▸ What the task asks
Copy the lines of the records below word for word, starting at the line containing "Where should I" and ending at the line containing "(x=155, y=8)", with both of those lines included. Omit the pictures from your copy.

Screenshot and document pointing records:
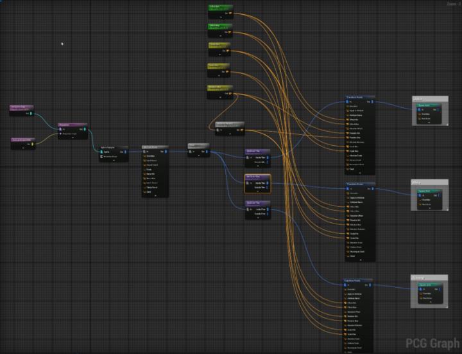Viewport: 462px width, 354px height.
Task: Expand the collapse arrow under the Spline Sampler node
Action: coord(114,161)
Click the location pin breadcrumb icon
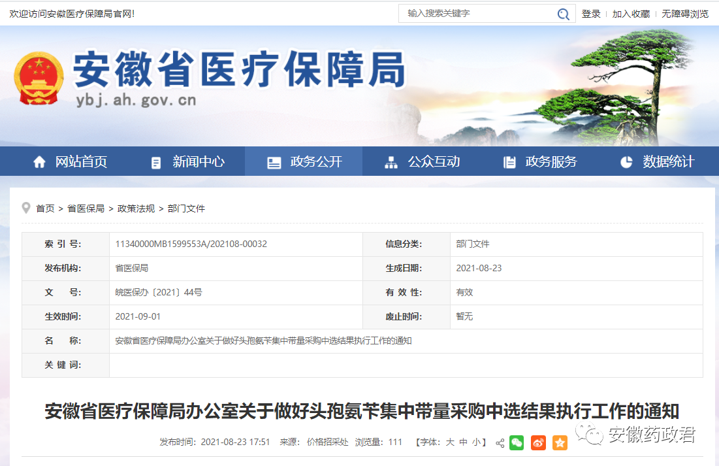Image resolution: width=719 pixels, height=466 pixels. (26, 208)
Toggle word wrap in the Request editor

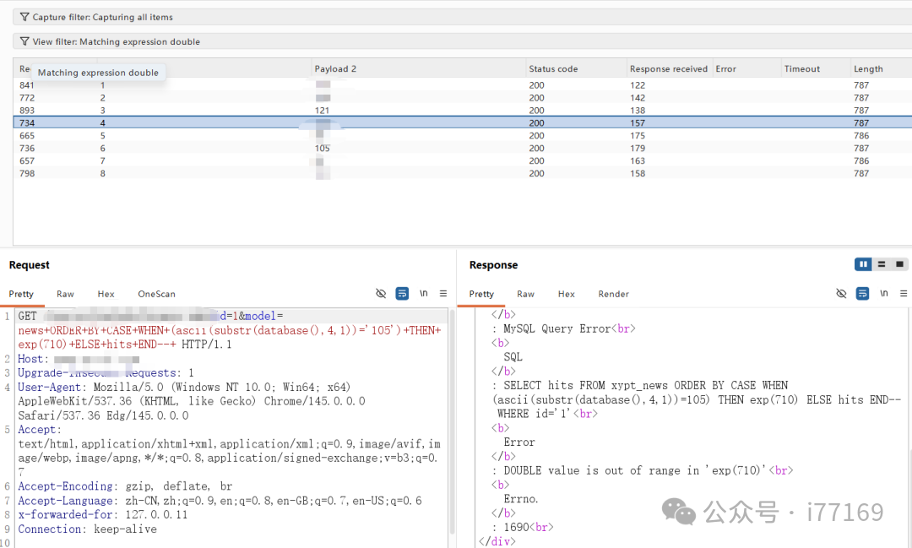[x=402, y=293]
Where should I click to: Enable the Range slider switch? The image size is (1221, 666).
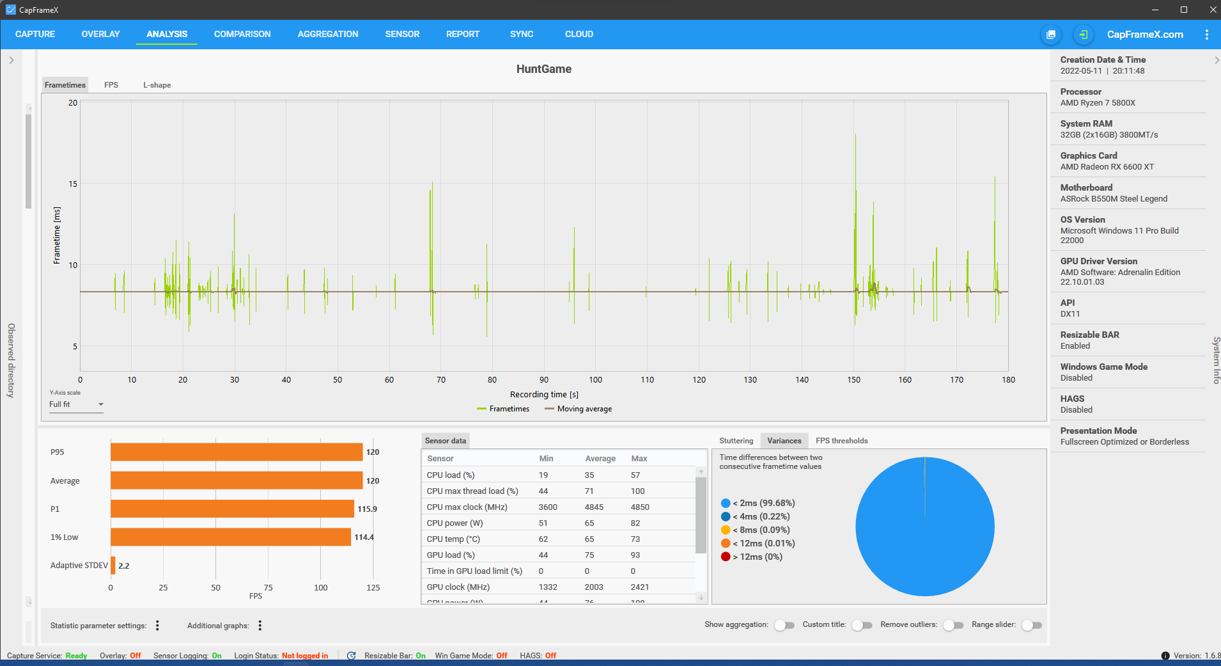1032,625
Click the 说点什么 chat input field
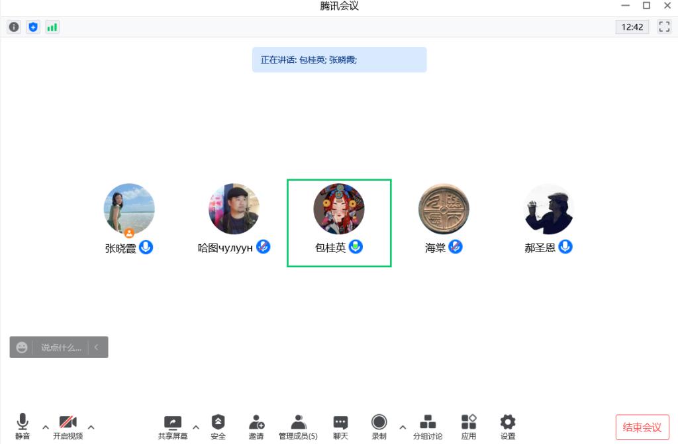 61,347
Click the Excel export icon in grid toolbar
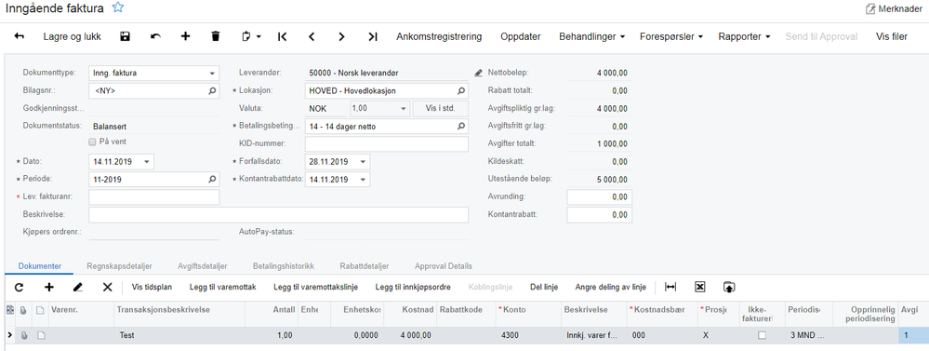The width and height of the screenshot is (929, 351). [699, 287]
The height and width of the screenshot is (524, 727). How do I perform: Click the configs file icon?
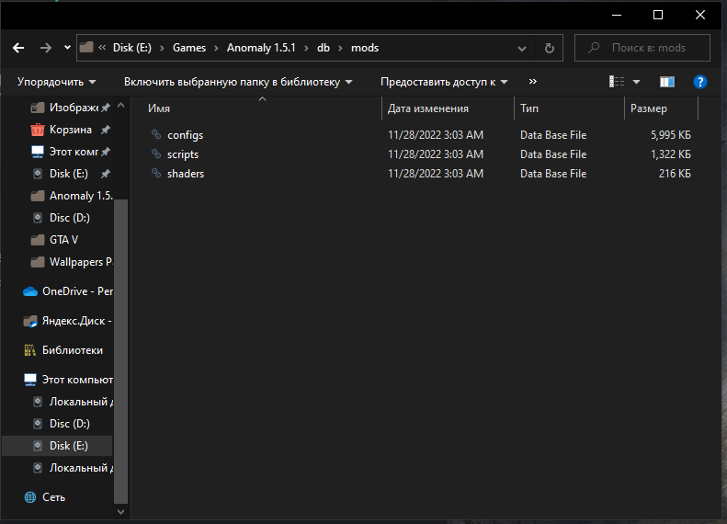(x=155, y=135)
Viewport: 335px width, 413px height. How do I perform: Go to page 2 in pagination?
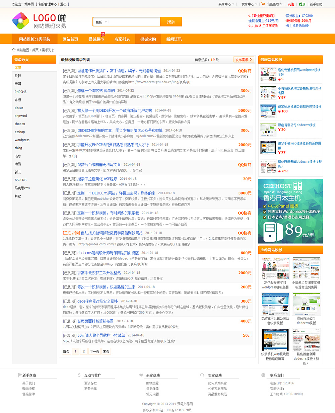[x=84, y=351]
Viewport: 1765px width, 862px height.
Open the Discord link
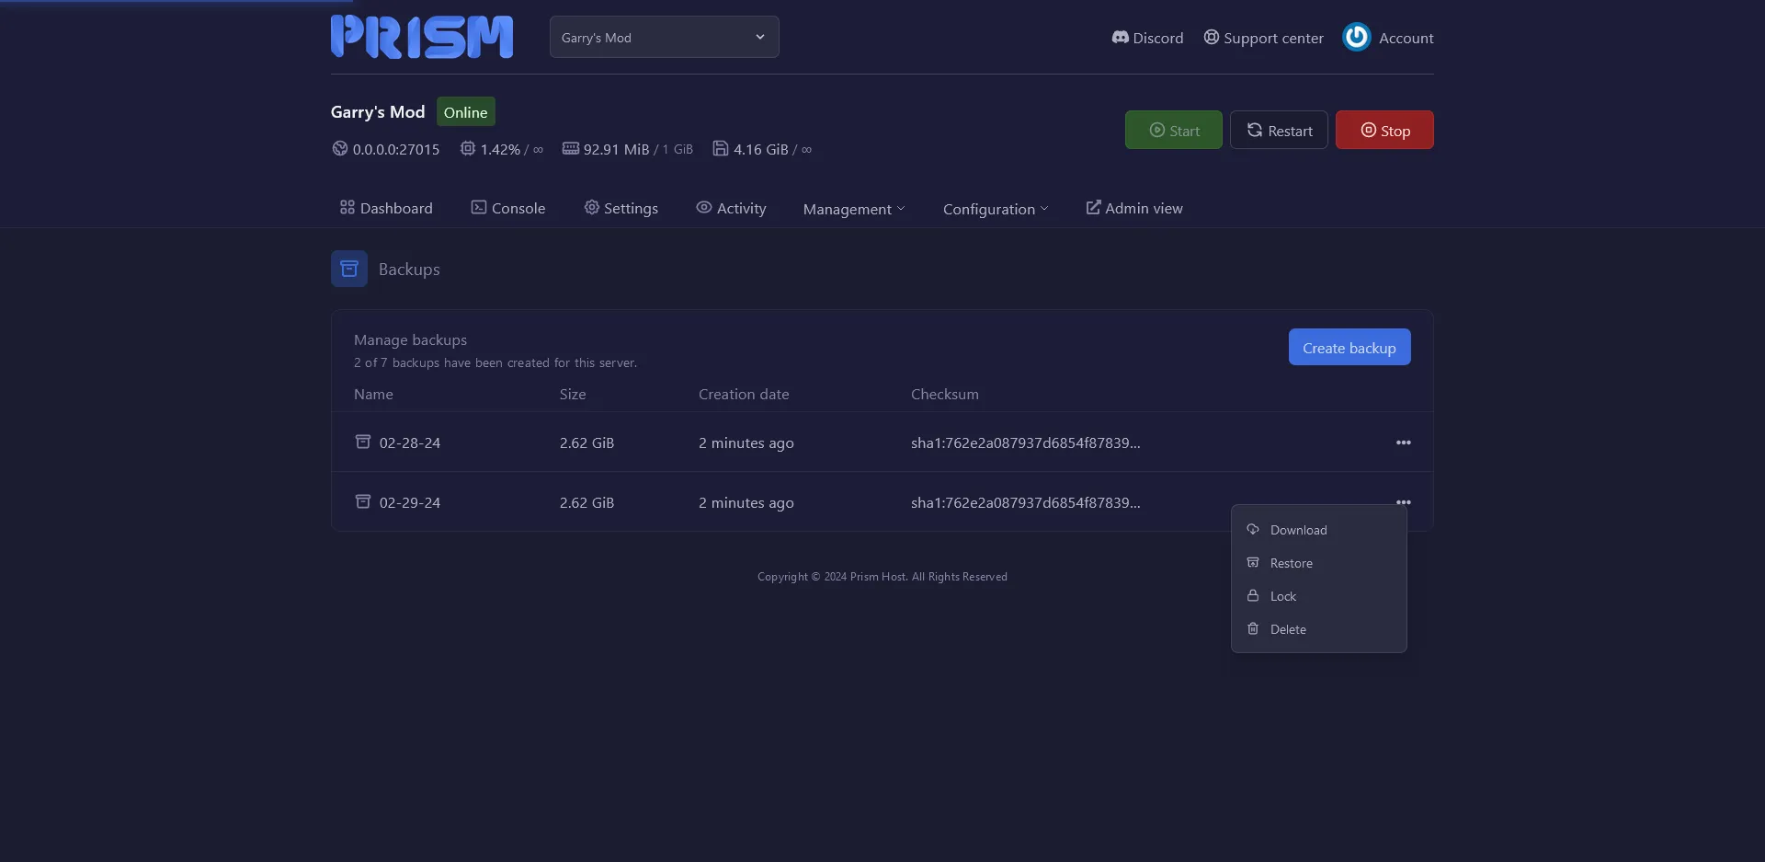click(1147, 38)
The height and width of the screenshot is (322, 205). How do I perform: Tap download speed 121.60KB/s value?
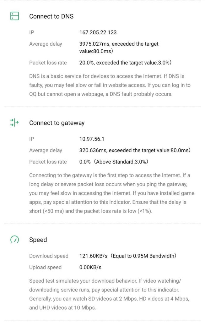pyautogui.click(x=128, y=256)
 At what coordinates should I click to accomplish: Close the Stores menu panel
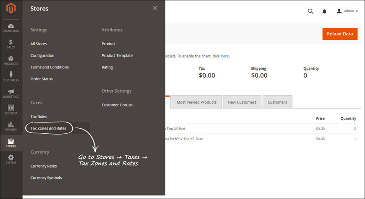(x=155, y=8)
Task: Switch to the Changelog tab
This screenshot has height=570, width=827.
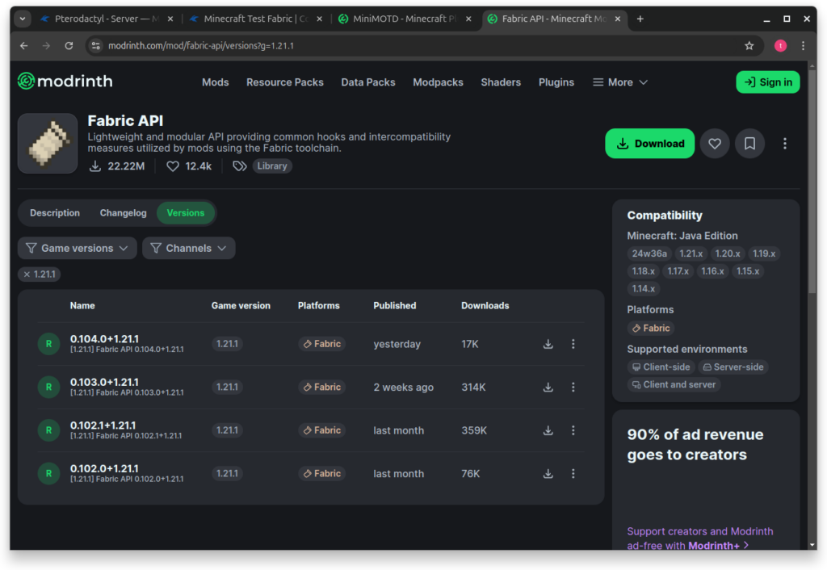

▸ Exercise solution
Where should I click to: Enable the Range slider switch? The image size is (1221, 666).
1032,625
Click the 说点什么 chat input field
 61,347
Click the Excel export icon in grid toolbar
The width and height of the screenshot is (929, 351). [699, 287]
The height and width of the screenshot is (524, 727). How do I perform: Click the configs file icon?
(x=155, y=135)
Viewport: 335px width, 413px height. How do I perform: Go to page 2 in pagination?
[x=84, y=351]
Viewport: 1765px width, 862px height.
Open the Discord link
click(1147, 38)
The height and width of the screenshot is (322, 205). How do I perform: Tap download speed 121.60KB/s value?
pyautogui.click(x=128, y=256)
 At what coordinates should I click to accomplish: Close the Stores menu panel
(x=155, y=8)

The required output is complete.